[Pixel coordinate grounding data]
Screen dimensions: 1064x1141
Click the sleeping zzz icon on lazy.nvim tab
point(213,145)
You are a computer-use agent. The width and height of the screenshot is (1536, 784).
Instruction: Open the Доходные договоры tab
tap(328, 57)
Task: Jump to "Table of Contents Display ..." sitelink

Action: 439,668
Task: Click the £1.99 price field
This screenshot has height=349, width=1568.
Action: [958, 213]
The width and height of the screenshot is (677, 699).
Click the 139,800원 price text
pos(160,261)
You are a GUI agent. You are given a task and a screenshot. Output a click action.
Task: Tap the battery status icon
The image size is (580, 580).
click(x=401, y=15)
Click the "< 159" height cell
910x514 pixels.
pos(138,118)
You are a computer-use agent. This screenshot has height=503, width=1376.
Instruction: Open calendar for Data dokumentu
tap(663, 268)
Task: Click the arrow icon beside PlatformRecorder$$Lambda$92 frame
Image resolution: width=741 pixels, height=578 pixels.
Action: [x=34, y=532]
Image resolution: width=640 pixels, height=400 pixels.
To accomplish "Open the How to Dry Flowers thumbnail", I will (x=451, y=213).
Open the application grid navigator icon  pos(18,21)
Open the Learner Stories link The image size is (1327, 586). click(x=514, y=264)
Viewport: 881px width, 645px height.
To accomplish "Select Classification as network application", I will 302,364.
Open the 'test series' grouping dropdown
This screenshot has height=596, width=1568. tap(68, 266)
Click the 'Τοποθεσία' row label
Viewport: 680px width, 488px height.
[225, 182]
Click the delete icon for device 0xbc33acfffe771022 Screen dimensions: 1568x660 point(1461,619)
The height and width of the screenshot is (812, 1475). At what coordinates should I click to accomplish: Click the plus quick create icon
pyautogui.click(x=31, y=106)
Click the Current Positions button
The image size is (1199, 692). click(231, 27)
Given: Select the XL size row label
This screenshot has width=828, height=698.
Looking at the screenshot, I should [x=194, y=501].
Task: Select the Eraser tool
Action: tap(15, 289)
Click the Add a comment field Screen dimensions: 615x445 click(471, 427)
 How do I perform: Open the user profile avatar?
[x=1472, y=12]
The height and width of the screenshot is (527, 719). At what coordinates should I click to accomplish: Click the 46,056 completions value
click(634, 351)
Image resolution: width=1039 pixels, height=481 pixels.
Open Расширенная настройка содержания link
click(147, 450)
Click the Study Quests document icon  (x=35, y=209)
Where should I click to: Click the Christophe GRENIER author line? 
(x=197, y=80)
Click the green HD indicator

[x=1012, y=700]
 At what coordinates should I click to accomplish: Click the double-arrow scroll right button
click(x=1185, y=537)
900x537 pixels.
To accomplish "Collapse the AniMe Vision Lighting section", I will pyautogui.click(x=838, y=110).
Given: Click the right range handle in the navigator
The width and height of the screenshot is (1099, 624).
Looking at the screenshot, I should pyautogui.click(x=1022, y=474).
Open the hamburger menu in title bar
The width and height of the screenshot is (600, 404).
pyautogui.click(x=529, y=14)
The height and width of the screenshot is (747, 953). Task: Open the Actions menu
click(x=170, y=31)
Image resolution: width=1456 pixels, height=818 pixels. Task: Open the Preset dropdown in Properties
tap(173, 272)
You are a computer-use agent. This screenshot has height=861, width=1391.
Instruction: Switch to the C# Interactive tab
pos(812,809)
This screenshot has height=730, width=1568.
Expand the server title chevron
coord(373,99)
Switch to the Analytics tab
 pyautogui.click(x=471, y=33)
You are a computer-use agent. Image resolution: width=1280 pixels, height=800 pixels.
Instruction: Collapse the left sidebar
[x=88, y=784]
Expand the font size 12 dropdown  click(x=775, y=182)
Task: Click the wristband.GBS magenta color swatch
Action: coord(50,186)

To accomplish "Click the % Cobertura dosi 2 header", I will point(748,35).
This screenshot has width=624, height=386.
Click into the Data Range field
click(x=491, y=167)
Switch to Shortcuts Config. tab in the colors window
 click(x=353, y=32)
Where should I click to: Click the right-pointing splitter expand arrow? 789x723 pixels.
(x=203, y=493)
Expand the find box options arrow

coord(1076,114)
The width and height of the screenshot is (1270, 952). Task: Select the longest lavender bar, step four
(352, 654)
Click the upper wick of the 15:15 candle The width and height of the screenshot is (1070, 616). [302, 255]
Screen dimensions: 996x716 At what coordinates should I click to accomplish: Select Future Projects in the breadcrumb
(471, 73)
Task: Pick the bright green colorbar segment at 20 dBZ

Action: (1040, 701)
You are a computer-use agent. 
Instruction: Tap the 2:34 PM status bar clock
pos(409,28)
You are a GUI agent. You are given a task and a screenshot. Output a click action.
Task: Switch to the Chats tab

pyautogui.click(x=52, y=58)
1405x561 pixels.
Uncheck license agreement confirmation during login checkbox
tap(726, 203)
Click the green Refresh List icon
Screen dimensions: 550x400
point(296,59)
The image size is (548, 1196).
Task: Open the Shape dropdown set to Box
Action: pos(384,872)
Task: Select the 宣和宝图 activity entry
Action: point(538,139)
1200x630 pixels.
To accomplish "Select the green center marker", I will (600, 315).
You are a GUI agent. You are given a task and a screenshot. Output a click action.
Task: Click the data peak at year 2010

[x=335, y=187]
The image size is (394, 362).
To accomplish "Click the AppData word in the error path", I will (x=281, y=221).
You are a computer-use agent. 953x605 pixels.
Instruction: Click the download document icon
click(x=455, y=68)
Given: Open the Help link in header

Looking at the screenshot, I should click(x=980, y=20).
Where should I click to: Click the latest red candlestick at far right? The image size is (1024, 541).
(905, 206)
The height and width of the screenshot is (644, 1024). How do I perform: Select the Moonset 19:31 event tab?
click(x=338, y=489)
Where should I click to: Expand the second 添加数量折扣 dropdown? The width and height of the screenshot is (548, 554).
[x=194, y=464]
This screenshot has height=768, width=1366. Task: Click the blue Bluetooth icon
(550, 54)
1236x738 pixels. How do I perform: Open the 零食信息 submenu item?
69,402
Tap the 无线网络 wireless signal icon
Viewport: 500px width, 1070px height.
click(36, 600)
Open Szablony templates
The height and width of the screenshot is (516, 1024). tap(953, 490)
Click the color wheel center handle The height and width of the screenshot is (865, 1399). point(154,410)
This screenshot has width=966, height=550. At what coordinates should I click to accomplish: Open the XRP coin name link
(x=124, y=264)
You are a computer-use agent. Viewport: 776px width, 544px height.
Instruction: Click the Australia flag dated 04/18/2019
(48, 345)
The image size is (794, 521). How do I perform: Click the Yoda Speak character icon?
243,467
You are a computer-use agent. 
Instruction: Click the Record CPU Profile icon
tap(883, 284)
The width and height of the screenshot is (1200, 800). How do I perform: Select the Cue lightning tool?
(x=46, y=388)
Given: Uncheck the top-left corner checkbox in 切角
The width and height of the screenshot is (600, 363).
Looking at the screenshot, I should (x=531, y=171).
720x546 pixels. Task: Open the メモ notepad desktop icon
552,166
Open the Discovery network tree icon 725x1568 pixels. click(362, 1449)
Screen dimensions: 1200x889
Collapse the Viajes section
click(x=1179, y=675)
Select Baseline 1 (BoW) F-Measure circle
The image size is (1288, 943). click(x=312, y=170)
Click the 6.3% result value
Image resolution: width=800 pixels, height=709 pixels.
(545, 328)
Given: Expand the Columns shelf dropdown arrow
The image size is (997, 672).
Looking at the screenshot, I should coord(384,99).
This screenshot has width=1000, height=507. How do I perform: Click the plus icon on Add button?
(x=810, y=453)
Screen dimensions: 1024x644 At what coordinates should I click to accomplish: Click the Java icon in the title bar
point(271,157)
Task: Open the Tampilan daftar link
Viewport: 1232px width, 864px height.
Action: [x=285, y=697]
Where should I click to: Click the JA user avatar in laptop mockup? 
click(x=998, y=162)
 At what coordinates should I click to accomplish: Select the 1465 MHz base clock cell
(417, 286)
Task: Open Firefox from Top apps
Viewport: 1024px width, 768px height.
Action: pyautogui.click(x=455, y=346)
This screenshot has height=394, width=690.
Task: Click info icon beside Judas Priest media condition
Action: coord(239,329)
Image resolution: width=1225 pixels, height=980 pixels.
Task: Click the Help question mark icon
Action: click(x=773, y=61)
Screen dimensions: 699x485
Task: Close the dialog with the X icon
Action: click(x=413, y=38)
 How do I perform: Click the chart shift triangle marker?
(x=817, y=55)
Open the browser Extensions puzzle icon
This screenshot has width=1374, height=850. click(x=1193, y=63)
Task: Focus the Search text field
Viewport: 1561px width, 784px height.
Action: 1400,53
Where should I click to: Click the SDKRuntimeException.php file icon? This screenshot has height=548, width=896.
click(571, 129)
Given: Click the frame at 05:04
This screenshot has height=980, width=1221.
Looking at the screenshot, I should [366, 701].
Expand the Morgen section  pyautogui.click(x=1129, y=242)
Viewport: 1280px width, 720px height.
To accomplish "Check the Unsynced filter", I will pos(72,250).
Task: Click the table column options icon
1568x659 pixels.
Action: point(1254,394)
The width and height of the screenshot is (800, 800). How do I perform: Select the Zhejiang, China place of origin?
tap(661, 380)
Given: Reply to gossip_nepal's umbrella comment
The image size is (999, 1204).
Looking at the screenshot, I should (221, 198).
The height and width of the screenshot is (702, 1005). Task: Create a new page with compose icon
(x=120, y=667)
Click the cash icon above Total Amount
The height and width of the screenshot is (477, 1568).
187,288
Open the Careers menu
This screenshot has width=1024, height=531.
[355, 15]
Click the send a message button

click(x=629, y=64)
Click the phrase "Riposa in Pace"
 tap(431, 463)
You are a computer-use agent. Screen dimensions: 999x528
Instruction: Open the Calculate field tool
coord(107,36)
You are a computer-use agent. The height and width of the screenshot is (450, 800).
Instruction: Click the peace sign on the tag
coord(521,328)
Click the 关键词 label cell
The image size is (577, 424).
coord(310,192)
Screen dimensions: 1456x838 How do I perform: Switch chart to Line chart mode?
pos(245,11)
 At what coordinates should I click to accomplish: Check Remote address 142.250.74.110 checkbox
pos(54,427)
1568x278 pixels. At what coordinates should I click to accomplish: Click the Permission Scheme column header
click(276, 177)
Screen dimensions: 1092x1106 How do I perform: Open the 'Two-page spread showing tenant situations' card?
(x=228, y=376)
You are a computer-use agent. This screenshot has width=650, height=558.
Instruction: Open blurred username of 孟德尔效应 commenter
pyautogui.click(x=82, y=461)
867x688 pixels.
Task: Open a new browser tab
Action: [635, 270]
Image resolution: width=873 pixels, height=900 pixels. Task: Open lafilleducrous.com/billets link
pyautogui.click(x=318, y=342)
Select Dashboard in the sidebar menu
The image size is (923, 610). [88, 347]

▶ Required work: Check each line of the data above for the word "application" and say how many lines contain it, giving nothing besides the number.

▶ Output of the task: 2